Why the sugar obsession? The vilification of fat may be partly to blame. During the low-fat frenzy of the past couple of decades, oils were squeezed out of processed foods – and sugar was pumped in to make reduced-fat foods tastier. It seems clear now that we effectively traded one dietary evil for another.

New research is revealing disturbing links not just between sugar and obesity, but also between sugar and inflammation.

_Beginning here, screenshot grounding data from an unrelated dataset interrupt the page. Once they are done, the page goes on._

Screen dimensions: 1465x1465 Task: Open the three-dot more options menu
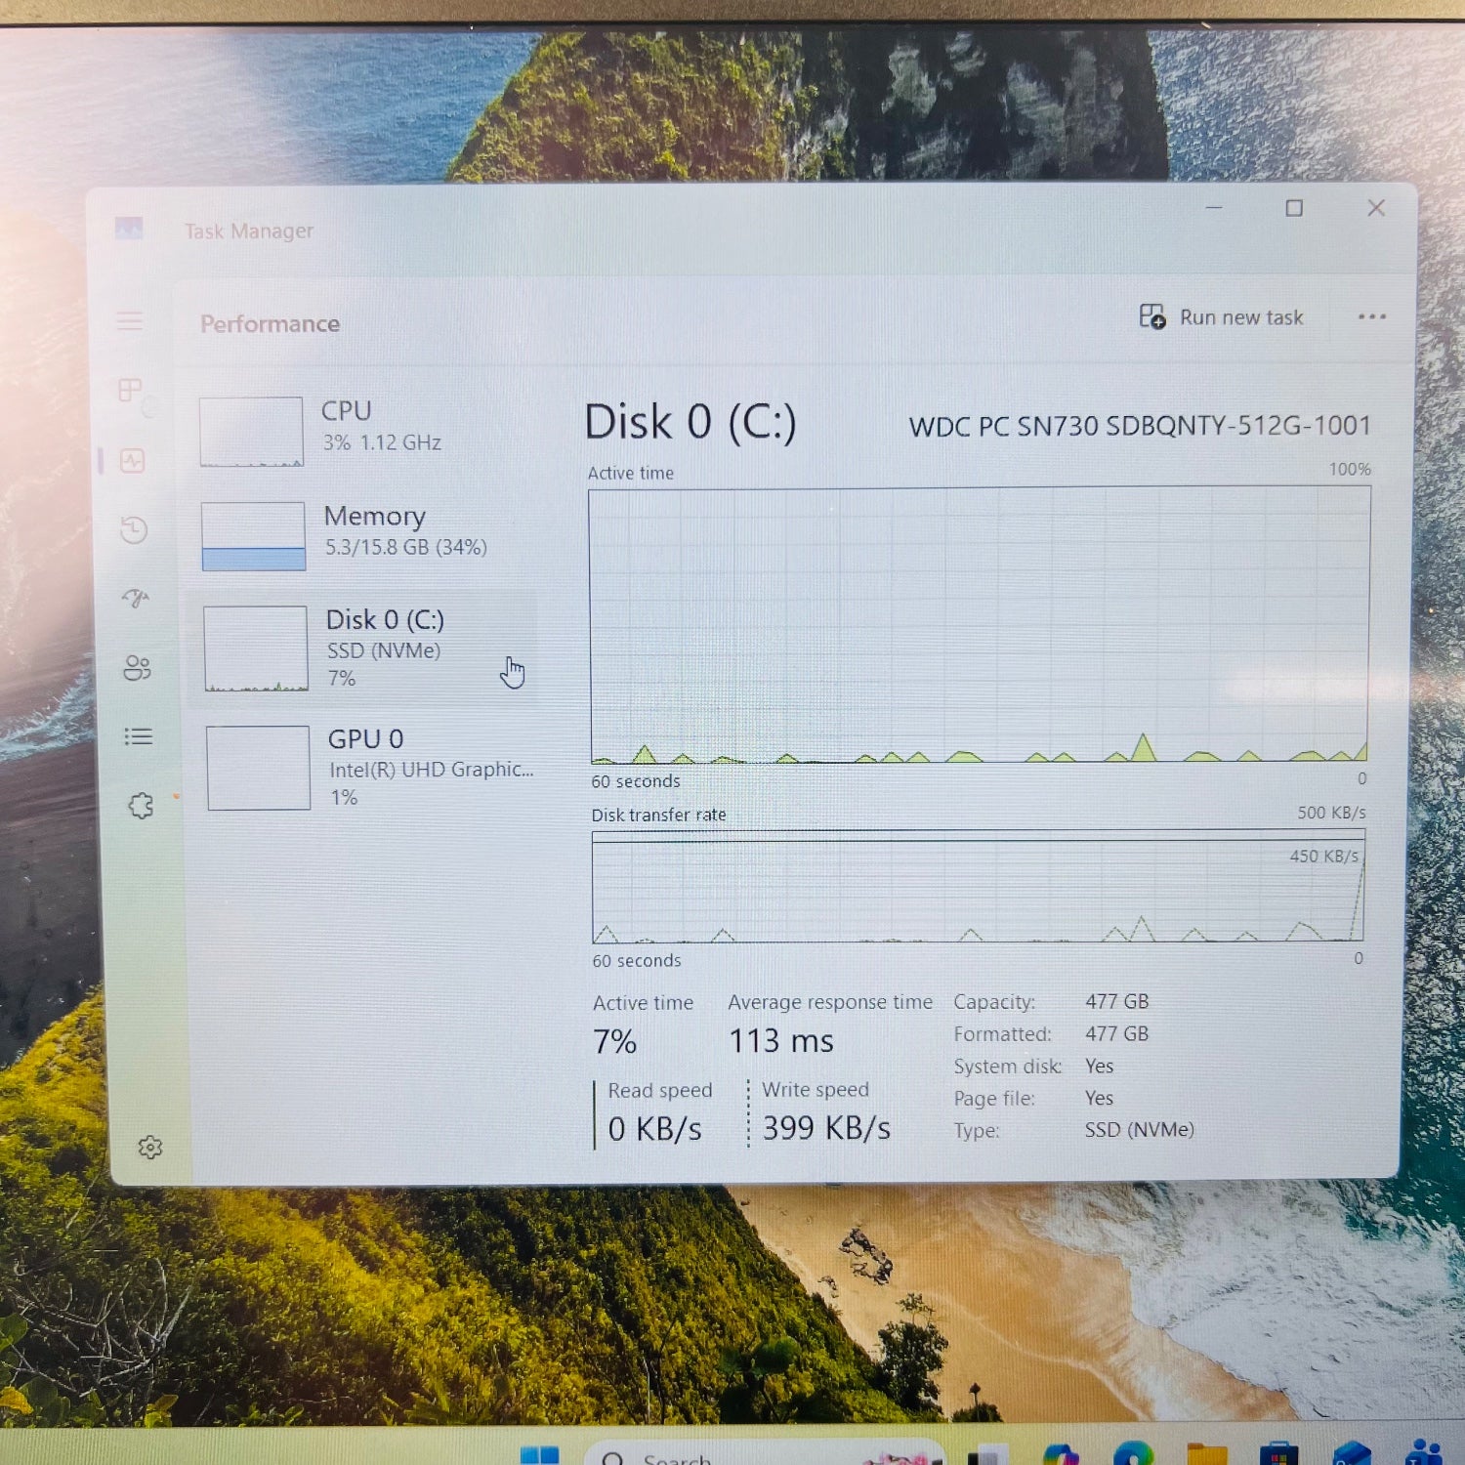(1371, 316)

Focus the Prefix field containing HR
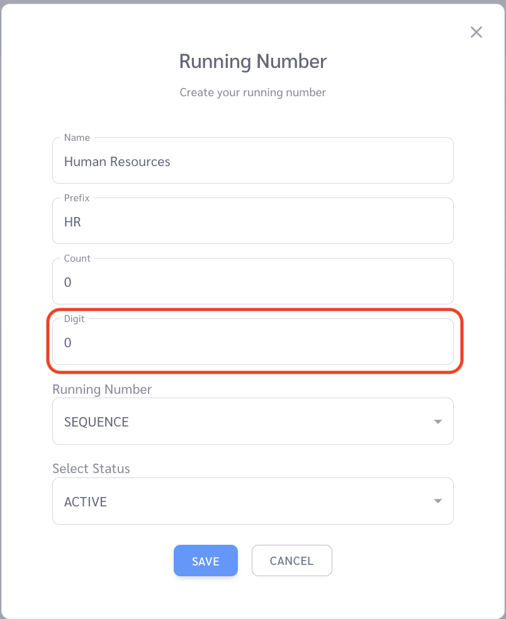[x=253, y=221]
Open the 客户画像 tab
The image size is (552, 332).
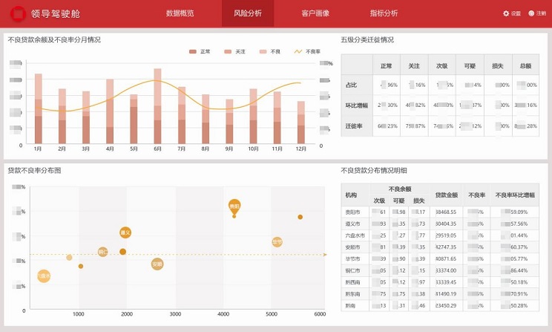click(315, 13)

Inflammation, of course, has been implicated as a major factor in a number of vitality zapping diseases, from cancer and diabetes to atherosclerosis and digestive disorders.

Whether you’re concerned with managing your weight, your health, or both, it makes sense to evaluate the impact your sugar habit could be having on your body.

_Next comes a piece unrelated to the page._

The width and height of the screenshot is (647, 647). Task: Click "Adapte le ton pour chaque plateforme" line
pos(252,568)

The Refined-Carb Connection
On the spectrum of dietary dangers, processed sugars are on a par with unhealthy fats. “High-fructose corn syrup is the primary cause of obesity in our culture,” says Elson Haas, MD, author of Staying Healthy with Nutrition (Celestial Arts, 2006, New Edition). “Our bodies simply aren’t built to process all that sugar.”

Still, to date, sugar doesn’t have nearly as bad a reputation as it probably deserves. One of the reasons it slips under the radar is that connecting the dots between sugar and disease requires widening the nutritional net to include all refined carbohydrates (like processed flours, cereals and sugars of all sorts). This may seem like a fine point, but it’s an important distinction.

Most dietary sugars are simple carbohydrates, meaning that they’re made up of one or two sugar molecules stuck together, making them easy to pull apart and digest. Complex carbohydrates, like those found in whole grains, legumes and many vegetables, are long chains of sugar molecules that must be broken apart during digestion, therefore offering a longer-lasting surge of energy. The presence of naturally occurring fiber, protein and fat in many whole foods further slows the sugar-release process.

The more processed and refined the carbohydrate, as a rule, the faster it breaks down in the digestive system, and the bigger the sugar rush it delivers. That’s why refined flours, sugars and sugar syrups pose such a problem for our systems.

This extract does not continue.